Given passage: Begin

If we agree to move beyond an outdated paradigm of education centred around curriculum coverage, what kind of vision for post-pandemic education can take its place? Two decades ago, Brazilian educator Paulo Freire wrote that education either functions to inculcate conformity in the younger generation or it becomes “the practice of freedom, the means by which men and women deal critically and creatively with reality and discover how to participate in the transformation of their world” (2000, p. 34). To Freire, the sense of pedagogical meaning-making that derives from curriculum is inseparable from the goal of improving society. In other words, improving society requires not only teaching basic skills and knowledge, but also engaging young and old alike in a process of collective meaning-making and community-building.

For as long as I can remember, I have been interested in the ways people treat one another, learn from one another, and live together in local, national, and global communities – in short, how people see themselves as members of a community. Education has always seemed important to me, not because of the debates about passing fads and strategies (phonics versus whole language, new math versus old math, small classes versus big classes), but rather because choices about how we teach our children are choices about the kind of society we believe in and the kind of people we hope will emerge from our schoolhouse doors. Will they be concerned only with their own individual success and ambitions without regard to the welfare of others? Will they form healthy and happy relationships with others? Will they value democratic values such as self-governance and social justice? Will they learn how to develop convictions and the courage to stand up for those convictions if and when it becomes necessary to do so? Will they be able to engage in work and community activities they find meaningful? These values are manifestations of a sense of both personal and civic identity and form the basis of community life.

You can see, then, that I think about schools not only or even primarily as vehicles for the transmission of knowledge, but also as places where children learn about the society in which they are growing up: how they might engage productively, how they can fight for change when change is warranted, and how to know when it is warranted. Schools have always taught lessons in areas such as citizenship, moral values, good behaviour, and “character.” Schools teach children to follow rules, to wait their turn, and (ideally) to cooperate with others. Schools (again, ideally) also teach children how to acquire and process information and how to articulate their ideas to others – all necessary skills for democratic community life. Some schools also help students consider whether being a “good” citizen or member of the community ever requires questioning rules, or what might be the proper balance between rule following and thinking about the origins and purpose of rules.

Given passage: End
Information supplied: Begin

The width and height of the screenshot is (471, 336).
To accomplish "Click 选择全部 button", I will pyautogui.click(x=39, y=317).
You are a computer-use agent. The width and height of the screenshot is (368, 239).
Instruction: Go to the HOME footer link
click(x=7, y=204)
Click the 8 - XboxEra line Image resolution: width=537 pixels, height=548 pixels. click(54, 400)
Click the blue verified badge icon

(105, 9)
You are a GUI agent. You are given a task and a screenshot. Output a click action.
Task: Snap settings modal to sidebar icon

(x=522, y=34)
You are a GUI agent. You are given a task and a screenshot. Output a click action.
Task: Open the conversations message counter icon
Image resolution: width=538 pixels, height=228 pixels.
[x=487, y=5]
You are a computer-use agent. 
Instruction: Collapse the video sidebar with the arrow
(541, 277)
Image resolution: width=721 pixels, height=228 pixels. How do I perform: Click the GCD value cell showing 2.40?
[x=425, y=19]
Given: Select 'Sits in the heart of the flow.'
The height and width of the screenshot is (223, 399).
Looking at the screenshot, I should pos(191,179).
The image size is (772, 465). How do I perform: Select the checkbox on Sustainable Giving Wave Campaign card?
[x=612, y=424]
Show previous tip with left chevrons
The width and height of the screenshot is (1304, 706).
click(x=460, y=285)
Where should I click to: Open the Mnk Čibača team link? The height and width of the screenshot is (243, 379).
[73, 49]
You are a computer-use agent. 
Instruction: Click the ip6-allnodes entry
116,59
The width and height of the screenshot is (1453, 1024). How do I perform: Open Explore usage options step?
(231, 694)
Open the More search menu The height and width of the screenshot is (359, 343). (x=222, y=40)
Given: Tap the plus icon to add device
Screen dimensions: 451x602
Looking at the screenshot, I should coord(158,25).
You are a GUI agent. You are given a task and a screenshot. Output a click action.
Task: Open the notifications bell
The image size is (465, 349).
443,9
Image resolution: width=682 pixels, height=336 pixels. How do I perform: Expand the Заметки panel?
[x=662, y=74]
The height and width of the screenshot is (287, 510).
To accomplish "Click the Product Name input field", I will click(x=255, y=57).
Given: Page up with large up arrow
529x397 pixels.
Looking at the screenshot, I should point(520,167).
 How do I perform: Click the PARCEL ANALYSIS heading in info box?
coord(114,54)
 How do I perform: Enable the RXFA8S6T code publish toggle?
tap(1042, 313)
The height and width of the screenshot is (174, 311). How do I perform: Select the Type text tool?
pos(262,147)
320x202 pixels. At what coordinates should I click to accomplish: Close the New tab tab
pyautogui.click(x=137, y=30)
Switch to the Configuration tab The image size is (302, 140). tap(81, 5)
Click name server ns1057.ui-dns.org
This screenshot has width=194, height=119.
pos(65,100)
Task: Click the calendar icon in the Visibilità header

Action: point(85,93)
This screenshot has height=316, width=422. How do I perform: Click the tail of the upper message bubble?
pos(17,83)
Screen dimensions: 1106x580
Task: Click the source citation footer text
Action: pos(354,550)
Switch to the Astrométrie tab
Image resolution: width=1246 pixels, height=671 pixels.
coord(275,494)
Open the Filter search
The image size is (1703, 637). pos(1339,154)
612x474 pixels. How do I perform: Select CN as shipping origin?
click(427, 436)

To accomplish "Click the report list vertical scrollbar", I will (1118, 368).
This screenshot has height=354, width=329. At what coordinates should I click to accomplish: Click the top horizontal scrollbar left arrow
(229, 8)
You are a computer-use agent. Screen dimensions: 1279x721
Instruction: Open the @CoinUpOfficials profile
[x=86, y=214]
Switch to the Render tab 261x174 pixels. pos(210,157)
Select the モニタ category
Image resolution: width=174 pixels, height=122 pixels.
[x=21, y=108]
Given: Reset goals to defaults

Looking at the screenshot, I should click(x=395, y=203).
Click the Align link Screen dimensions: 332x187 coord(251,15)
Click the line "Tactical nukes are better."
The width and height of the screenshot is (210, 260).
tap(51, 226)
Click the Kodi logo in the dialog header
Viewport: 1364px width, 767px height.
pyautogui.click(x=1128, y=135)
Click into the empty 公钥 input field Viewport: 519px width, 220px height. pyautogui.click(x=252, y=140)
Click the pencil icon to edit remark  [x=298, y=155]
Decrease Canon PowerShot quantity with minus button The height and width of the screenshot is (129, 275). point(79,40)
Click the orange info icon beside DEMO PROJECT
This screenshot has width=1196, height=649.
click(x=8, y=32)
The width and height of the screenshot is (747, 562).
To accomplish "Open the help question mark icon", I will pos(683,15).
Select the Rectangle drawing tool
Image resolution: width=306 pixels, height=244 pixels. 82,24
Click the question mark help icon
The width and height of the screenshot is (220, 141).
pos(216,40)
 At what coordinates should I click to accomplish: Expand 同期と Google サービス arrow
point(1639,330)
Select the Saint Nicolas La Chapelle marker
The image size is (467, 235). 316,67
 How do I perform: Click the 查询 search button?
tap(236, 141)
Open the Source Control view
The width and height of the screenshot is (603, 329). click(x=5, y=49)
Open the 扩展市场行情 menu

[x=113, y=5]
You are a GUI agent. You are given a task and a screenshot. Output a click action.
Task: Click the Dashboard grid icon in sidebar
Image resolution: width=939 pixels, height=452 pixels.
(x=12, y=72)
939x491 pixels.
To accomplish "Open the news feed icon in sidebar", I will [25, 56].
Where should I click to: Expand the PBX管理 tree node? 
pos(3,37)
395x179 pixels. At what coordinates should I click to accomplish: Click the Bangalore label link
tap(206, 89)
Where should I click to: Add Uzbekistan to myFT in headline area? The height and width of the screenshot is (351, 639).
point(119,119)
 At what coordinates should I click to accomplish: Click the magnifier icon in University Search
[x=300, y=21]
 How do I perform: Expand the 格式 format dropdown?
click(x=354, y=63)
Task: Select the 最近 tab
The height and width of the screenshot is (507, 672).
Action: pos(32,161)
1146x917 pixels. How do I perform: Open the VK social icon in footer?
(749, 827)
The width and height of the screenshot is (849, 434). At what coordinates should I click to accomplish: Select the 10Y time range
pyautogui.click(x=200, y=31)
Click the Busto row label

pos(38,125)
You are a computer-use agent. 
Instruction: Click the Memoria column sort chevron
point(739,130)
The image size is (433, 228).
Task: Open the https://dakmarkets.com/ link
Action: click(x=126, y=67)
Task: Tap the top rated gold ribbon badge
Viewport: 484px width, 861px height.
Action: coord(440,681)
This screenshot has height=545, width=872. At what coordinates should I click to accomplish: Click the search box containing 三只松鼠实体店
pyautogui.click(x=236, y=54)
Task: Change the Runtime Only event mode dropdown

Information supplied: End

- **Task set**:
a. List the debates that the education passage gives as examples of passing fads and strategies.
b. Retype the education passage starting at the words "If we agree" and stopping after "meaning-making and community-building.".

- **Solutions by task**:
a.
- phonics versus whole language
- new math versus old math
- small classes versus big classes

b.
If we agree to move beyond an outdated paradigm of education centred around curriculum coverage, what kind of vision for post-pandemic education can take its place? Two decades ago, Brazilian educator Paulo Freire wrote that education either functions to inculcate conformity in the younger generation or it becomes “the practice of freedom, the means by which men and women deal critically and creatively with reality and discover how to participate in the transformation of their world” (2000, p. 34). To Freire, the sense of pedagogical meaning-making that derives from curriculum is inseparable from the goal of improving society. In other words, improving society requires not only teaching basic skills and knowledge, but also engaging young and old alike in a process of collective meaning-making and community-building.